WASHINGTON (PTI): Astronomers have discovered a strange vortex swirling in the atmosphere high above the South Pole of the Saturn moon Titan, hinting that winter may be coming to the huge body's southern reaches.

The polar vortex, or the mass of swirling gas, captured by NASA's Cassini probe during a flyby of Titan last month appears to complete one full rotation in nine hours, while it takes Titan about 16 days to spin once around its axis.

"The structure inside the vortex is reminiscent of the open cellular convection that is often seen over Earth's oceans," said Tony Del Genio, a Cassini team member at NASA's Goddard Institute for Space Studies in New York.
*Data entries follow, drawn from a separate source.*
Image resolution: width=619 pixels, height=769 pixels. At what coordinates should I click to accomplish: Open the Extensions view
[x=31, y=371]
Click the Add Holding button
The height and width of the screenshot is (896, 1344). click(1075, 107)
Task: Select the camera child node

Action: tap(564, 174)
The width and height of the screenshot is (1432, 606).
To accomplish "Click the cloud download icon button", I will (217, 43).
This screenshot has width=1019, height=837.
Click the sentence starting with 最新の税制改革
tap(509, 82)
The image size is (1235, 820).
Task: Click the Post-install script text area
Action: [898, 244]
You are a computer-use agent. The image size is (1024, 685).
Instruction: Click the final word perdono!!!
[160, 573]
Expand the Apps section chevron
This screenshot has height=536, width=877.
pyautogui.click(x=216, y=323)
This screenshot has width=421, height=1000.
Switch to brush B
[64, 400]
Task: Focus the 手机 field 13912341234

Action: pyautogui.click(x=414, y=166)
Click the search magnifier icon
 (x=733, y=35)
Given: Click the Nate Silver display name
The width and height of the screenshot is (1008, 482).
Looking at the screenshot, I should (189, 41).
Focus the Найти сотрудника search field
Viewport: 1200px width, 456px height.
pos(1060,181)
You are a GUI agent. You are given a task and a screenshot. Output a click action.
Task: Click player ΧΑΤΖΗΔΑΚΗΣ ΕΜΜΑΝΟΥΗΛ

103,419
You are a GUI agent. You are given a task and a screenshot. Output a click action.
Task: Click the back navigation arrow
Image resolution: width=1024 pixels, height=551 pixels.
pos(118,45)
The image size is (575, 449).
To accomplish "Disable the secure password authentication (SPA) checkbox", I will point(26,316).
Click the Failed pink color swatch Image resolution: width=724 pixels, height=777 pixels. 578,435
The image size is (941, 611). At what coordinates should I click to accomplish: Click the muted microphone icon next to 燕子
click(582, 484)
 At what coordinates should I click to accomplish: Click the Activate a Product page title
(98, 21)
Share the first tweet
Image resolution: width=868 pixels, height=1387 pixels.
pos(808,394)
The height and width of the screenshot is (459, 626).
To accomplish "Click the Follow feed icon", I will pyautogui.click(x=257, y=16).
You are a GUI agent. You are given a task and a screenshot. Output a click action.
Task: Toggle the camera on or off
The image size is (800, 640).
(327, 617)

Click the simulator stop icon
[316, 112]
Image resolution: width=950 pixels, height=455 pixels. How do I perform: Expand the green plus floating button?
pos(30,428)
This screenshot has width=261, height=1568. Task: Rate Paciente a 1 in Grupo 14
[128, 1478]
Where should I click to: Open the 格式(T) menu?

"But unlike on Earth, where such layers are just above the surface, this one is at very high altitude, maybe a response of Titan's stratosphere to seasonal cooling as southern winter approaches. But so soon in the game, we're not sure," he was quoted as saying by LiveScience.

When Cassini arrived at the Saturn system in 2004, Titan -- which is 5,150 km wide -- had a vortex and a visible "hood" of relatively dense haze high above its north pole. It was winter there until Saturn's August 2009 equinox, which marked the arrival of spring in the northern hemisphere and fall in the southern reaches of the planet and its moons.

While Titan's northern hood still remains, the circulation in the upper atmosphere has been moving from the warming North Pole to the cooling south, the researchers said.

This shift seems to be causing downwellings over Titan's South Pole, along with the formation of high-altitude haze and a vortex there, they said.

Cassini's cameras first noticed the southern hazes in March, and the spacecraft's visual and infrared mapping spectrometer instrument (VIMS) captured false-colour images on May 22 and June 7.

"VIMS has seen a concentration of aerosols forming about 200 miles above the surface of Titan's south pole," said Christophe Sotin, a VIMS team member at NASA's Jet Propulsion Laboratory (JPL) in California. "We've never seen aerosols here at this level before, so we know this is something new."

Cassini scientists will keep a close eye on Titan's South Pole for further developments, which could shed light on the moon's complex, methane-based weather system.

"Future observations of this feature will provide good tests of dynamical models of the Titan circulation, chemistry, cloud and aerosol processes in the upper atmosphere," said Bob West, Cassini deputy imaging team lead at JPL.